>>>
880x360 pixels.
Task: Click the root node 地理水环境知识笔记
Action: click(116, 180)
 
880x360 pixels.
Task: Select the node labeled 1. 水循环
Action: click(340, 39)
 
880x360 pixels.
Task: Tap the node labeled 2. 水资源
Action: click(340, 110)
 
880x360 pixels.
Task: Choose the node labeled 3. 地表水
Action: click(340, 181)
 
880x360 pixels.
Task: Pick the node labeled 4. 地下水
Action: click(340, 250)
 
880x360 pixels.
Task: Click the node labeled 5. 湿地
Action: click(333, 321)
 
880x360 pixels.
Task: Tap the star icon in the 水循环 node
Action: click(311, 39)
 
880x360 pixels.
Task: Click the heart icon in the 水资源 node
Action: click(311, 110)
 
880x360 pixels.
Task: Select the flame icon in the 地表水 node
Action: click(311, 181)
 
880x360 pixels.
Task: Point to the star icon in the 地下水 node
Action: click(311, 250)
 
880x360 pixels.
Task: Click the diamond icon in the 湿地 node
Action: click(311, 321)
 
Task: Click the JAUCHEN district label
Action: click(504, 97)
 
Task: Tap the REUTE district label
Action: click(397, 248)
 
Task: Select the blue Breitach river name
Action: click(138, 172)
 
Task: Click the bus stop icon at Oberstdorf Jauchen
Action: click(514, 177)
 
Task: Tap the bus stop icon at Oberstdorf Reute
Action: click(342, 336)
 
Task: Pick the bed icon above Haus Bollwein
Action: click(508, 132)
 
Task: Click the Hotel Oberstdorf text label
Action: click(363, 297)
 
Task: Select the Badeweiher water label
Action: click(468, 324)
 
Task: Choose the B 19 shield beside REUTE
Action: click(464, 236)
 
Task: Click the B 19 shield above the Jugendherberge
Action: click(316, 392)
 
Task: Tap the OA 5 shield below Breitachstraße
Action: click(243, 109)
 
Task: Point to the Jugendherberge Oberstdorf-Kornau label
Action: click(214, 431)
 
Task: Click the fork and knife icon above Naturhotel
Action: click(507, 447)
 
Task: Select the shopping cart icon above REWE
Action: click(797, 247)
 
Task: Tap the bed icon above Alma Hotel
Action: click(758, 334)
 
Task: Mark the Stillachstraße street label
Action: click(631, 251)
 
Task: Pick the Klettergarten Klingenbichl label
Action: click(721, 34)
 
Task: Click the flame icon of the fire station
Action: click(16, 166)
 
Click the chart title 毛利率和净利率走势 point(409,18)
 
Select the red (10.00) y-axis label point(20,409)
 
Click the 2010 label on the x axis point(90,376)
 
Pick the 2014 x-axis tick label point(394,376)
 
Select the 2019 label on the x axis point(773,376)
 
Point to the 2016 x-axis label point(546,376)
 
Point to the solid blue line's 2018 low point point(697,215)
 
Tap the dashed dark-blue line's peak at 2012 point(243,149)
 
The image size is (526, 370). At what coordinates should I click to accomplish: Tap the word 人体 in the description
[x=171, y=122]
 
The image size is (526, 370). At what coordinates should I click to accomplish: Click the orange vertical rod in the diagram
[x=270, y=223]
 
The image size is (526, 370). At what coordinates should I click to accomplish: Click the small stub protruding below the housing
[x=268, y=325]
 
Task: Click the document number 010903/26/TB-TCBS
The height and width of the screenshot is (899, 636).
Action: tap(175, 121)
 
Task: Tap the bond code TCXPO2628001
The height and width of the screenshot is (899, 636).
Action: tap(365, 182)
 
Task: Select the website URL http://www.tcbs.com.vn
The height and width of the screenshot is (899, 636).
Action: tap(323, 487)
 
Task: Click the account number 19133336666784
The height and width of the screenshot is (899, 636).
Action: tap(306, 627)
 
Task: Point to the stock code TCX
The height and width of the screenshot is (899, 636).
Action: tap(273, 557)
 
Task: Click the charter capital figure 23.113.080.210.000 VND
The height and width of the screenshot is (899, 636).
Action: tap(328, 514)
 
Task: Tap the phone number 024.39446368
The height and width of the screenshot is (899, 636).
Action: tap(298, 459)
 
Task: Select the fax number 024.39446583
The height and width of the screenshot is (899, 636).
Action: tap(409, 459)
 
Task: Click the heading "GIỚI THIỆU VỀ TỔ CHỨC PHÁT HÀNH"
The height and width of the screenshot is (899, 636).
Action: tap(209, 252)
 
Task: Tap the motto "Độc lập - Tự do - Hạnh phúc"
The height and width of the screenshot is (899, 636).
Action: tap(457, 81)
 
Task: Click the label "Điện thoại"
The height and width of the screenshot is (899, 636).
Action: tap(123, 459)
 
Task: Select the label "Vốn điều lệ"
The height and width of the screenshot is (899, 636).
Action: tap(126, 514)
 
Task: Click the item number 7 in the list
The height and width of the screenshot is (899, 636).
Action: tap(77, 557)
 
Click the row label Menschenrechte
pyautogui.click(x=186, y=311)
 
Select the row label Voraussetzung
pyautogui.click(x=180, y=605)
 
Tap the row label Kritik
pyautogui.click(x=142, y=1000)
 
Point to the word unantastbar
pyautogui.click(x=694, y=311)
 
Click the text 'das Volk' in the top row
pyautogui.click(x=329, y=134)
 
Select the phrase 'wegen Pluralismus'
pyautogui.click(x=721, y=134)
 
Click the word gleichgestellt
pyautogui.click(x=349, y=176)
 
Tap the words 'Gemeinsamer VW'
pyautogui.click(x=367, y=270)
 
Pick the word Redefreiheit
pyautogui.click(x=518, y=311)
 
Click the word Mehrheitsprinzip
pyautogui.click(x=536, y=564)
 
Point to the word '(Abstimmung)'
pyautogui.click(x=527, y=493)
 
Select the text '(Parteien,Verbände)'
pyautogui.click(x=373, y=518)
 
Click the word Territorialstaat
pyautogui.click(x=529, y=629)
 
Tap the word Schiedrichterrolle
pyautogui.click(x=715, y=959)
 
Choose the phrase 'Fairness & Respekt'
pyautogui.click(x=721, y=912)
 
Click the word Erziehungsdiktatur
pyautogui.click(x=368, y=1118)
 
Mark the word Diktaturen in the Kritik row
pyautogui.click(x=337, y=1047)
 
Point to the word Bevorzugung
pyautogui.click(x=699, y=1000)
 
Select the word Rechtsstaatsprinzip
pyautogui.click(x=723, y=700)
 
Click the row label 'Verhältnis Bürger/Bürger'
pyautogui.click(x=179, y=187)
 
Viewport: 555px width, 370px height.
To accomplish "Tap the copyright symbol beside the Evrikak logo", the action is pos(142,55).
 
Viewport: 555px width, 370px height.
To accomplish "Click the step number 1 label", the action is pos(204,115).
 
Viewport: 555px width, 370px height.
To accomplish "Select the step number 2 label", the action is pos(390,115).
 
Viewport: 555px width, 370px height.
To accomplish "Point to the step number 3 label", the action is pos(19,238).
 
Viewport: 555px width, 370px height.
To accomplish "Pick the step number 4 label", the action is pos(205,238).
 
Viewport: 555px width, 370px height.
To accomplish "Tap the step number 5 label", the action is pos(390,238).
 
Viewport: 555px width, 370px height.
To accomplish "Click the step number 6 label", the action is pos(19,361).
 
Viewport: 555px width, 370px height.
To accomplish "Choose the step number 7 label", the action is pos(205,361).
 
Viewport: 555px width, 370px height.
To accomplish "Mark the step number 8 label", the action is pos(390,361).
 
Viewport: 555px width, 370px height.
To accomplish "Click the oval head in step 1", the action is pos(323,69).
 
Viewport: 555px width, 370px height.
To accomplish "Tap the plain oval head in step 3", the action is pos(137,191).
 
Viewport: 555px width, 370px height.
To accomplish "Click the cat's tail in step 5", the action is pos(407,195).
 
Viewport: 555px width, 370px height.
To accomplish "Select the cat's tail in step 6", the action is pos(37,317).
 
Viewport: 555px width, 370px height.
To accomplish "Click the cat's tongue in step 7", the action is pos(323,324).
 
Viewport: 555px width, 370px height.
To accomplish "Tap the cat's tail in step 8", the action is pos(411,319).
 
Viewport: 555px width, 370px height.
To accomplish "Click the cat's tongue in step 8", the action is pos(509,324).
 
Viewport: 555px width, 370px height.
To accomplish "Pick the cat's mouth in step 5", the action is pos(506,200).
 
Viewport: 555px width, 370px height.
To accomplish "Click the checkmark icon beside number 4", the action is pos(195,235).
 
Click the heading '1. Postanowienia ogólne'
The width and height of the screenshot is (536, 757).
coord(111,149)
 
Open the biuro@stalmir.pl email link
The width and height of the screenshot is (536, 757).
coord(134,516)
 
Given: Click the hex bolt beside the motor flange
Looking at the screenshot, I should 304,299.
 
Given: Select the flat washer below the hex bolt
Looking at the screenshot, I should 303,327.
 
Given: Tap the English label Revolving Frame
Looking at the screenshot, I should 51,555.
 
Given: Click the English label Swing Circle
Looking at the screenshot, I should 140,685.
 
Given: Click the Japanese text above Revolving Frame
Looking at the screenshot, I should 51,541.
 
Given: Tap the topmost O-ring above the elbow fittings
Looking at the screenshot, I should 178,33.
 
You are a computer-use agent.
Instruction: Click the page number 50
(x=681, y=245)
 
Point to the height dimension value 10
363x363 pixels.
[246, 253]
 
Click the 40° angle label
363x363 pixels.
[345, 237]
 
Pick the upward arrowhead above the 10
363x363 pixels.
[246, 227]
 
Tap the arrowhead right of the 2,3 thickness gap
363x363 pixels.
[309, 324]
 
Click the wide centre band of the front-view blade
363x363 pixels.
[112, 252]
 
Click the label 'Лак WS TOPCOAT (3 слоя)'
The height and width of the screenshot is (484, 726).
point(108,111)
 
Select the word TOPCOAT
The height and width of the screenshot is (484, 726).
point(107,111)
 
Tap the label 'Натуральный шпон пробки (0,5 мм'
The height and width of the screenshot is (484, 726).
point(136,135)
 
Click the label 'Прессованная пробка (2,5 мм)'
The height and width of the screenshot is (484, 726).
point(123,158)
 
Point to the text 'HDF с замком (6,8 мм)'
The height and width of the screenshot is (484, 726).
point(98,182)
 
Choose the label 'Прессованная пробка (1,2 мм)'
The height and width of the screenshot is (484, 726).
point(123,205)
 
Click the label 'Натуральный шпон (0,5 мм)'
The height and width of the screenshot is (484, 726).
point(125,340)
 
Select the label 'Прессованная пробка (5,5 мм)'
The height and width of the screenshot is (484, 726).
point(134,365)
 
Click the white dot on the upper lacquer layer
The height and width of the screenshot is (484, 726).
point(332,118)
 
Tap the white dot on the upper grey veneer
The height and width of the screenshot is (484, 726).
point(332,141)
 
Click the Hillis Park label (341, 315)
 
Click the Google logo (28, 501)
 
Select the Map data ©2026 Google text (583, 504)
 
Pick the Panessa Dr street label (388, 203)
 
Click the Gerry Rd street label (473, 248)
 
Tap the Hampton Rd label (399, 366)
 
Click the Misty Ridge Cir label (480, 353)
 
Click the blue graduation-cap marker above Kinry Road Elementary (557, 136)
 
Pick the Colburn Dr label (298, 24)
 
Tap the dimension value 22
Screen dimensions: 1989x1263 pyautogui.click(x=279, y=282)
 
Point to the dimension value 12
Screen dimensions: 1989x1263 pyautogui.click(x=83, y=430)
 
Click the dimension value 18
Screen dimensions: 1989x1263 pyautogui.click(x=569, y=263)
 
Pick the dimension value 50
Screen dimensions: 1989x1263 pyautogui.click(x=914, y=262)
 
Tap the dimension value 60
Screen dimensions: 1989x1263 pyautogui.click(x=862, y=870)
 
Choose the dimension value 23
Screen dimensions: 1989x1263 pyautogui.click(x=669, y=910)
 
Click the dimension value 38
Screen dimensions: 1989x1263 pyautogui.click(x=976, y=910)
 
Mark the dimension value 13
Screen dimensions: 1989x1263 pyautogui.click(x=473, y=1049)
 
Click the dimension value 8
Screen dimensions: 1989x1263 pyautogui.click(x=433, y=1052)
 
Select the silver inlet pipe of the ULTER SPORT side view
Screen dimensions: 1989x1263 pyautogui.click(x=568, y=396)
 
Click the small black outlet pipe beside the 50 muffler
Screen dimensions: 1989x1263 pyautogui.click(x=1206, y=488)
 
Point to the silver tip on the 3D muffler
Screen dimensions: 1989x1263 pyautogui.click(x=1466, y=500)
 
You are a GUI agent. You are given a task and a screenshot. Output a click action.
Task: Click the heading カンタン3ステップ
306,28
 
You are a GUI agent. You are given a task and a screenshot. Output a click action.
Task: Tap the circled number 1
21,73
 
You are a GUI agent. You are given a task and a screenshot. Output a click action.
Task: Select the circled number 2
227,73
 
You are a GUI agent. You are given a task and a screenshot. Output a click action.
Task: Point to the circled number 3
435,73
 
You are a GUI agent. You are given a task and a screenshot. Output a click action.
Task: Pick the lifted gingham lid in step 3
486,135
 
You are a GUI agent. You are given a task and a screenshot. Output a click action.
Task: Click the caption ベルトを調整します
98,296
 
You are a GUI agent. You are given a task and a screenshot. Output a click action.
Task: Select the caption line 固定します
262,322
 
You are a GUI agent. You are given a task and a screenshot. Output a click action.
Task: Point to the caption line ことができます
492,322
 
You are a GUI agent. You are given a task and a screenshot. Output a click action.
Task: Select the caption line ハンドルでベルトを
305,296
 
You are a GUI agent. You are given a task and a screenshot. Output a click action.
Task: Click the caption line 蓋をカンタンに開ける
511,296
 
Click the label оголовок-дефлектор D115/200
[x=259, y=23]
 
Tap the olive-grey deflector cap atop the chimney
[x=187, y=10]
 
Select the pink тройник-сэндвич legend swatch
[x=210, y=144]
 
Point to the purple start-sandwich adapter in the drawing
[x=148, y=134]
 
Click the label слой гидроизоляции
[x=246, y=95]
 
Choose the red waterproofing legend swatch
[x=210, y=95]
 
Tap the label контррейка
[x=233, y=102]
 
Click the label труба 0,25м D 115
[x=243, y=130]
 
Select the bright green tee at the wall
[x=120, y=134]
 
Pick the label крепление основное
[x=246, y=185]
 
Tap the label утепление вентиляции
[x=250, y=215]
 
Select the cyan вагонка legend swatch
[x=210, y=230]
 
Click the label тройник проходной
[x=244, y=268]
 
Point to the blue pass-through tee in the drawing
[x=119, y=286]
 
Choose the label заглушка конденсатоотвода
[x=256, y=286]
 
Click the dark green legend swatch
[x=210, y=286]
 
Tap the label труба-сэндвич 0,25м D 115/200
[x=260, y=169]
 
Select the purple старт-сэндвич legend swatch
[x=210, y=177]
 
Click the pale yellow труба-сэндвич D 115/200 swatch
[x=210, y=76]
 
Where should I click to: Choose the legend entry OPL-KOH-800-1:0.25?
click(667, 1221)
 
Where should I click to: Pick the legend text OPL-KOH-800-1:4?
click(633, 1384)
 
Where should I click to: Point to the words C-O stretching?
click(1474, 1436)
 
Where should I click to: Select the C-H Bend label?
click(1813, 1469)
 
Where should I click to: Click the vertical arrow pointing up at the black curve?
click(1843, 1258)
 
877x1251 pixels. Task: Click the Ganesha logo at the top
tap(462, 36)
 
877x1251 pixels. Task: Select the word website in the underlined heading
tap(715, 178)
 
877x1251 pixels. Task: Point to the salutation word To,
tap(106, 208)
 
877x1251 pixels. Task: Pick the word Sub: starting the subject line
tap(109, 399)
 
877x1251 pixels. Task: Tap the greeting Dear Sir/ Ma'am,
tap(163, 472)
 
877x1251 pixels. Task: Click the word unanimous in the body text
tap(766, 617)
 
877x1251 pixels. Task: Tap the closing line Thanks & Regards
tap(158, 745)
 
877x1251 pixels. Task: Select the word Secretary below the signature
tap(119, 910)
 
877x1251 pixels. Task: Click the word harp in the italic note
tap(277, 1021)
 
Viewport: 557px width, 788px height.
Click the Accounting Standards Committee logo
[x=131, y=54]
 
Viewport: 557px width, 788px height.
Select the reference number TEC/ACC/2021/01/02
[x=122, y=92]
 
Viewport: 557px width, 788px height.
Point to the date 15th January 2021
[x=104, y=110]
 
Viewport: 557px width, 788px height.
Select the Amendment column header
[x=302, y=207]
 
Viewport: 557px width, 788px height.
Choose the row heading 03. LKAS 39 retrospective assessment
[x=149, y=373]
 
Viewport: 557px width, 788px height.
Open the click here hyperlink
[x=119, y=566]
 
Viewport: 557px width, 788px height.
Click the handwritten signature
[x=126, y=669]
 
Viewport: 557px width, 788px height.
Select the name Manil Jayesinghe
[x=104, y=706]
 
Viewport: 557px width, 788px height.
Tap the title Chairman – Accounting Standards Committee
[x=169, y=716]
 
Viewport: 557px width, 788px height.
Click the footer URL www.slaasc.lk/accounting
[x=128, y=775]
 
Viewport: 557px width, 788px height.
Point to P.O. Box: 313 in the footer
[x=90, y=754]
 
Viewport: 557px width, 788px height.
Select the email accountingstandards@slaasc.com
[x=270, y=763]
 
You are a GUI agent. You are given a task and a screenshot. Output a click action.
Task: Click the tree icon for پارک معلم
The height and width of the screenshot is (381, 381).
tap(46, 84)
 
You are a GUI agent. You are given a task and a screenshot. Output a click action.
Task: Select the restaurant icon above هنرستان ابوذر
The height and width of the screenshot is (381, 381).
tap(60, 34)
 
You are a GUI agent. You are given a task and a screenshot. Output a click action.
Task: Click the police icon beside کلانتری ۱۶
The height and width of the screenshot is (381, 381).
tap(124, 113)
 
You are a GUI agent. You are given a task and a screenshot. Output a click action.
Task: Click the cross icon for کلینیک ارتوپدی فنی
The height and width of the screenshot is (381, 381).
<<<
STATED TASK: Copy the entries above verbatim, starting at the line containing "Choose the red waterproofing legend swatch" and continuing through the line containing "tap(109, 399)", with both of those lines included.

COMPLETE RESPONSE:
Choose the red waterproofing legend swatch
[x=210, y=95]
 
Tap the label контррейка
[x=233, y=102]
 
Click the label труба 0,25м D 115
[x=243, y=130]
 
Select the bright green tee at the wall
[x=120, y=134]
 
Pick the label крепление основное
[x=246, y=185]
 
Tap the label утепление вентиляции
[x=250, y=215]
 
Select the cyan вагонка legend swatch
[x=210, y=230]
 
Click the label тройник проходной
[x=244, y=268]
 
Point to the blue pass-through tee in the drawing
[x=119, y=286]
 
Choose the label заглушка конденсатоотвода
[x=256, y=286]
 
Click the dark green legend swatch
[x=210, y=286]
 
Tap the label труба-сэндвич 0,25м D 115/200
[x=260, y=169]
 
Select the purple старт-сэндвич legend swatch
[x=210, y=177]
 
Click the pale yellow труба-сэндвич D 115/200 swatch
[x=210, y=76]
 
Where should I click to: Choose the legend entry OPL-KOH-800-1:0.25?
click(667, 1221)
 
Where should I click to: Pick the legend text OPL-KOH-800-1:4?
click(633, 1384)
 
Where should I click to: Point to the words C-O stretching?
click(1474, 1436)
 
Where should I click to: Select the C-H Bend label?
click(1813, 1469)
 
Where should I click to: Click the vertical arrow pointing up at the black curve?
click(1843, 1258)
 
877x1251 pixels. Task: Click the Ganesha logo at the top
tap(462, 36)
 
877x1251 pixels. Task: Select the word website in the underlined heading
tap(715, 178)
 
877x1251 pixels. Task: Point to the salutation word To,
tap(106, 208)
 
877x1251 pixels. Task: Pick the word Sub: starting the subject line
tap(109, 399)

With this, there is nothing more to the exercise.